Adding a readiness check before the test step catches this class of failure early and produces a clearer error than Detox’s own allocator trace.
#!/bin/bash
REQUIRED_DEVICE="iPhone 15 Pro"
if ! xcrun simctl list devicetypes | grep -q "$REQUIRED_DEVICE"; then
echo "Required simulator device type not found: $REQUIRED_DEVICE"
exit 1
fi
Running this as a pre-flight step means a broken pipeline fails fast with an actionable message instead of burying the real cause inside a Detox stack trace several minutes into the job.
Conclusion
Detox iOS Simulator Not Found is a device resolution failure, not a test logic bug, and it almost always traces back to a mismatch between your .detoxrc.js device configuration and what simctl can actually see on the host.
The fastest path to a fix is checking xcrun simctl list devicetypes against your config string, confirming the required runtime is installed, and clearing Detox’s cache if the simulator state was touched outside of Detox itself.
For teams running this across many contributors and CI runners, the real goal is not fixing one broken config but making device configuration drift visible before it reaches a pipeline, since the same mismatch tends to resurface with every Xcode upgrade.
If Detox simulator resolution failures keep stalling your CI runs, Panto’s AI-assisted mobile QA can help surface device configuration mismatches earlier in the development lifecycle.
FAQs
Q: Why does Detox iOS Simulator Not Found happen in CI but not locally?
A: CI environments often use different Xcode versions and simulator runtimes than local machines. A simulator that exists on your Mac may not exist on the CI runner, causing Detox to fail before tests start. Pinning your CI image to a specific Xcode version and creating the required simulator during the build helps prevent this issue.
Q: How is this different from a simulator boot timeout?
A: They occur at different stages. Simulator Not Found means Detox cannot locate a simulator that matches your configuration. A boot timeout means the simulator was found but failed to boot within the allowed time, typically because of resource constraints, slow startup, or corrupted simulator data.
Q: Do I need to update my Detox configuration every time I upgrade Xcode?

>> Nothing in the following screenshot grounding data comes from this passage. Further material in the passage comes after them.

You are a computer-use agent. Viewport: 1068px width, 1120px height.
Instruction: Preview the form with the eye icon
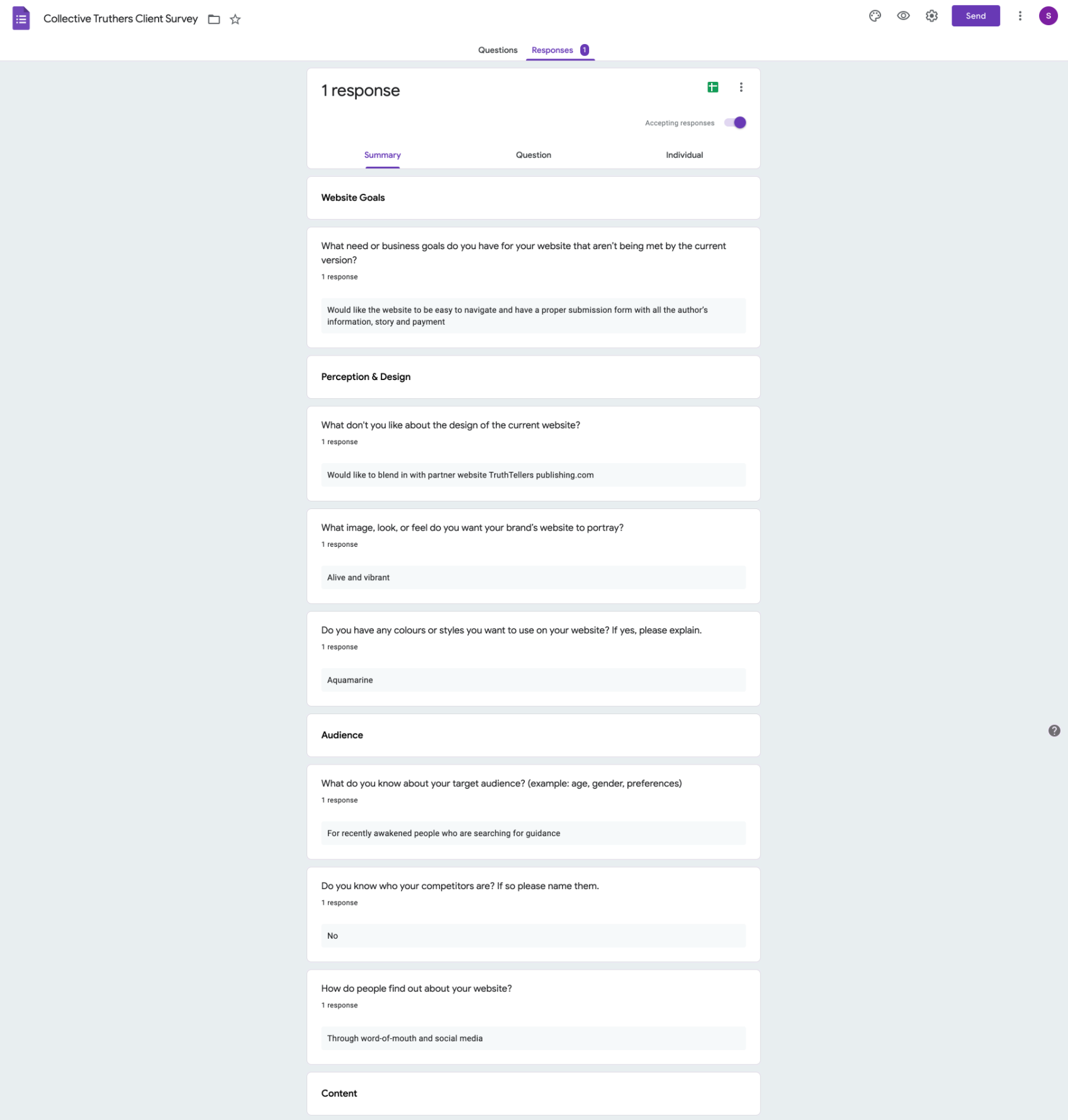click(903, 16)
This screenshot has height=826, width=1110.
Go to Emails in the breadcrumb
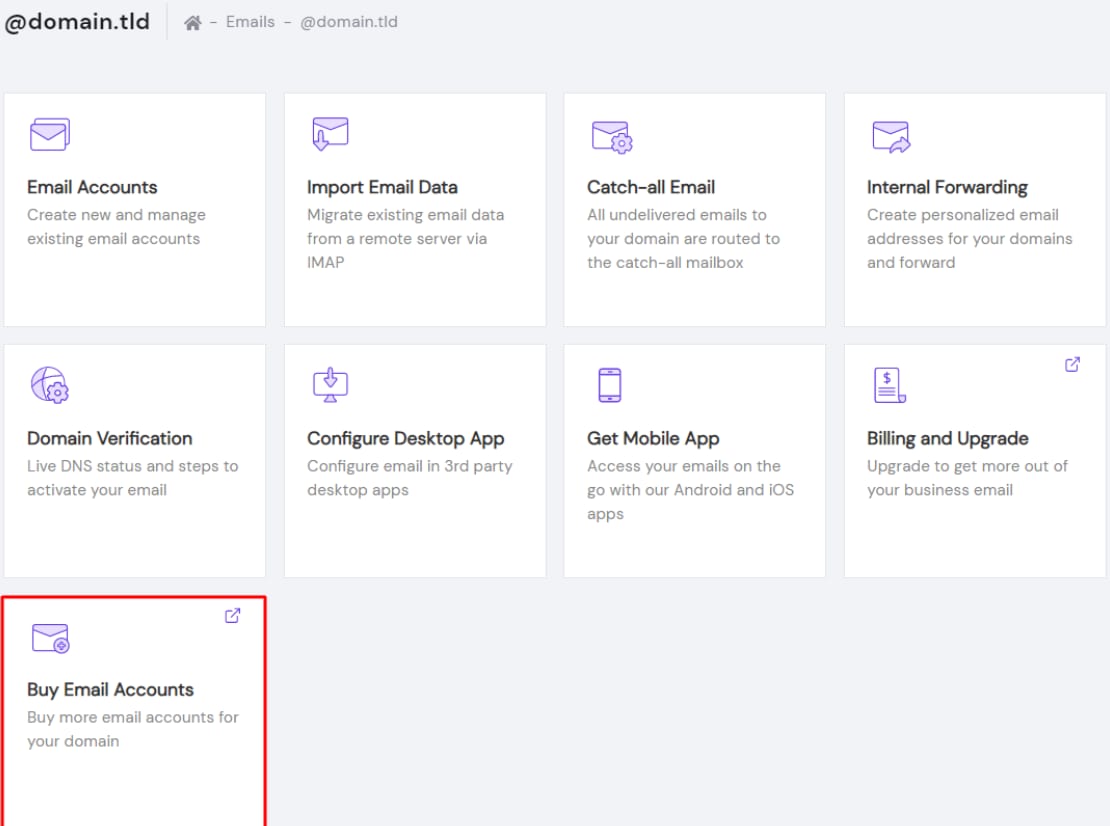(x=250, y=22)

A: Not always, but it’s worth checking after every major Xcode upgrade. Apple occasionally renames, adds, or removes simulator device types and runtimes, which can cause previously valid Detox configurations to stop working without any changes to your project.
Q: Can this error occur even if the iOS Simulator opens manually?
A: Yes. Opening the Simulator app manually uses Xcode’s device picker, which can tolerate partial matches. Detox relies on an exact match against the device names returned by simctl, so a simulator that launches manually may still fail if its configured name or runtime doesn’t match your Detox configuration exactly.